— start of READING PASSAGE —

Xelement.XPathSelectElement - c#

I have the following XPath String
"(//DEAL_SETS/DEAL_SET/DEALS/DEAL/PARTIES/PARTY[ROLES/ROLE/
ROLE_DETAIL/PartyRoleType='Borrower'])
[(ROLES/PARTY_ROLE_IDENTIFIERS/PARTY_ROLE_IDENTIFIER/
PartyRoleIdentifier='1' or position() = 1)]/ROLES/ROLE/BORROWER/
RESIDENCES/RESIDENCE/ADDRESS/PostalCode[../../RESIDENCE_DETAIL/
BorrowerResidencyType='Current']"
which works when I put it in Altova XML Spy and gives me a result.
But when I use it directly as it is Xelement.XPathSelectElement(XPath), it does not work, but what works is Xelement.XPathSelectElement(collective, nameSpaceManager) where collective is namesspace prefix (say named "ns") plus my XPath string.
But the problem is I have to change XPath string to something like this
"(//ns:DEAL_SETS/ns:DEAL_SET/ns:DEALS/ns:DEAL/ns:PARTIES/ns:PARTY[ns:ROLES/
ns:ROLE/ns:ROLE_DETAIL/ns:PartyRoleType='Borrower'])[(ns:ROLES/
ns:PARTY_ROLE_IDENTIFIERS/ns:PARTY_ROLE_IDENTIFIER/
ns:PartyRoleIdentifier='1' or position() = 1)]/ns:ROLES/
ns:ROLE/ns:BORROWER/ns:RESIDENCES/ns:RESIDENCE/
ns:ADDRESS/ns:PostalCode[../../ns:RESIDENCE_DETAIL/
ns:BorrowerResidencyType='Current']"
Is there any way to avoid having to put the namespace prefix (ns:) at each node.

— end of READING PASSAGE —
— start of EXTRACTED MATERIAL —

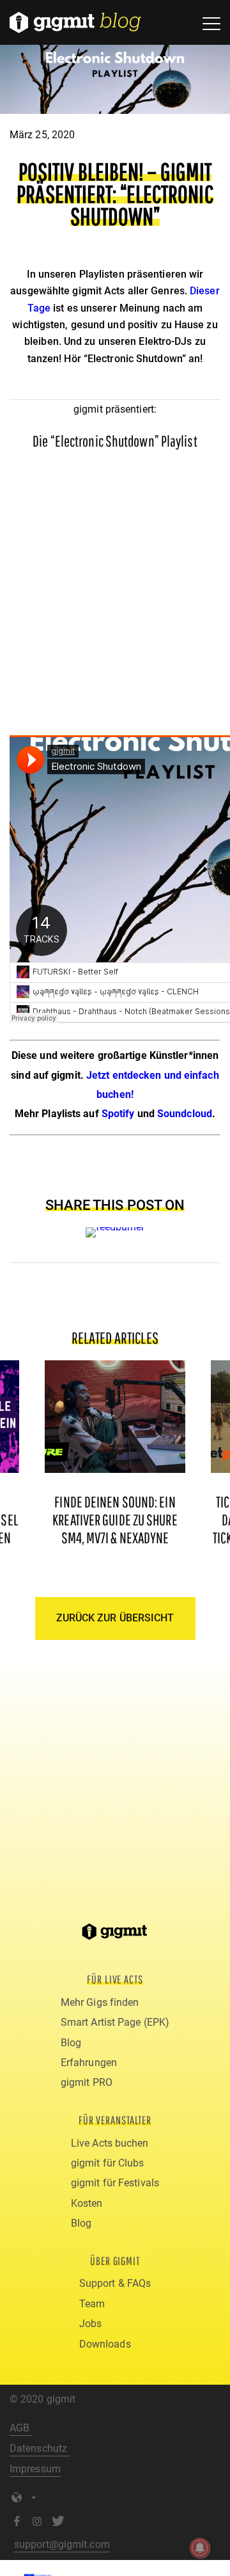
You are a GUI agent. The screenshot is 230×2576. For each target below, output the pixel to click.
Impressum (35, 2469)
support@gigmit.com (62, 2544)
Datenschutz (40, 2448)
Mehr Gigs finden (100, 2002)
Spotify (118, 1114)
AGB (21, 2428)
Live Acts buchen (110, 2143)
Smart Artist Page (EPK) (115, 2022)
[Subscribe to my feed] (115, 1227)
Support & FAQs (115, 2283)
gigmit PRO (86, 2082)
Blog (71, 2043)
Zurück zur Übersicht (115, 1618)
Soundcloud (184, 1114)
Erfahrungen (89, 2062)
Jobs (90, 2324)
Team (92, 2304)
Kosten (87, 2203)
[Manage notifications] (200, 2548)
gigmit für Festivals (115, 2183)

— end of EXTRACTED MATERIAL —

ACTIONS TO TAKE
a – According to the XPath post, in which tool does the original XPath string work and return a result?
b – Retype the part of the XPath post between "which works when" and "at each node.", inclusive.

ANSWERS FOR THE EXERCISE
a – Altova XML Spy

b –
which works when I put it in Altova XML Spy and gives me a result.
But when I use it directly as it is Xelement.XPathSelectElement(XPath), it does not work, but what works is Xelement.XPathSelectElement(collective, nameSpaceManager) where collective is namesspace prefix (say named "ns") plus my XPath string.
But the problem is I have to change XPath string to something like this
"(//ns:DEAL_SETS/ns:DEAL_SET/ns:DEALS/ns:DEAL/ns:PARTIES/ns:PARTY[ns:ROLES/
ns:ROLE/ns:ROLE_DETAIL/ns:PartyRoleType='Borrower'])[(ns:ROLES/
ns:PARTY_ROLE_IDENTIFIERS/ns:PARTY_ROLE_IDENTIFIER/
ns:PartyRoleIdentifier='1' or position() = 1)]/ns:ROLES/
ns:ROLE/ns:BORROWER/ns:RESIDENCES/ns:RESIDENCE/
ns:ADDRESS/ns:PostalCode[../../ns:RESIDENCE_DETAIL/
ns:BorrowerResidencyType='Current']"
Is there any way to avoid having to put the namespace prefix (ns:) at each node.